1,836,845 Series 2008 reserve fund 81,008 Underwriter's discount
42,011 Series 2008 d/s account 42,644 Surety (3% of MADS)
$23,875,906 Total sources of funds $23,875,906 Total uses of funds
Sources of funds include original issue premium on the Refunding Bonds because it is assumed that coupons will be higher than yields - if this is not the case and coupons go lower to be closer to yields, the premium will go down and the par amount of Refunding Bonds will go up, but overall debt service will be about the same because of the lower coupons. The Refunding Bond proceeds will be deposited in the Series 2008 refunding escrow to retire the outstanding Series 2008 on the projected closing date of 3/21/18. The City hopes to purchase a surety in place of funding a debt service reserve fund, because this should increase refunding savings. The underwriter’s discount is a fee paid to the underwriter for structuring and marketing the Refunding Bonds. The costs of issuance account funds pay for legal, financial advisor, trustee, printing and other issuance costs including a City administrative fee to pay for City staff time.
Authorizing Resolutions
The City and Authority must approve the following resolutions to issue the Refunding Bonds.
[to come]
Bond Documents
The City Council and the Successor Agency Board must approve the following documents to complete the Refunding Bonds transaction.
[to come]
Current City Council Policy
The City Council and Successor Agency Board must approve municipal debt issues that impact their financial position.
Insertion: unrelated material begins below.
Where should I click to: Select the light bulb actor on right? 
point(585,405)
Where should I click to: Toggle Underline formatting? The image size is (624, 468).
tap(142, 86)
Summary Of Public Outreach Efforts
The meeting was properly noticed in accordance with California law.
Fiscal Impact
The par value of the Refunding Bonds will not exceed $23 million and they will mature in 2038, the same as the issue being refunded. The Refunding Bonds are projected to have an all-in true interest cost of about 2.90% in today’s market. Annual debt service savings on the Refunding Bonds compared to the 2008 TABs being refunded are projected to be over $400,000 annually, for total net present value savings of just over $4.5 million. These savings numbers are just projected estimates at this time, based on current market rates, and will not be finalized until the Refunding Bonds price in March 2018.
Budget Authority
City of San Leandro Charter
Attachments:
[to come]
CONCLUSION
Staff recommends that City Council and the Successor Agency Board approve the resolutions and documents required to issue the Successor Agency to the Redevelopment Agency of the City of San Leandro 2018 Tax Allocation Refunding Bonds.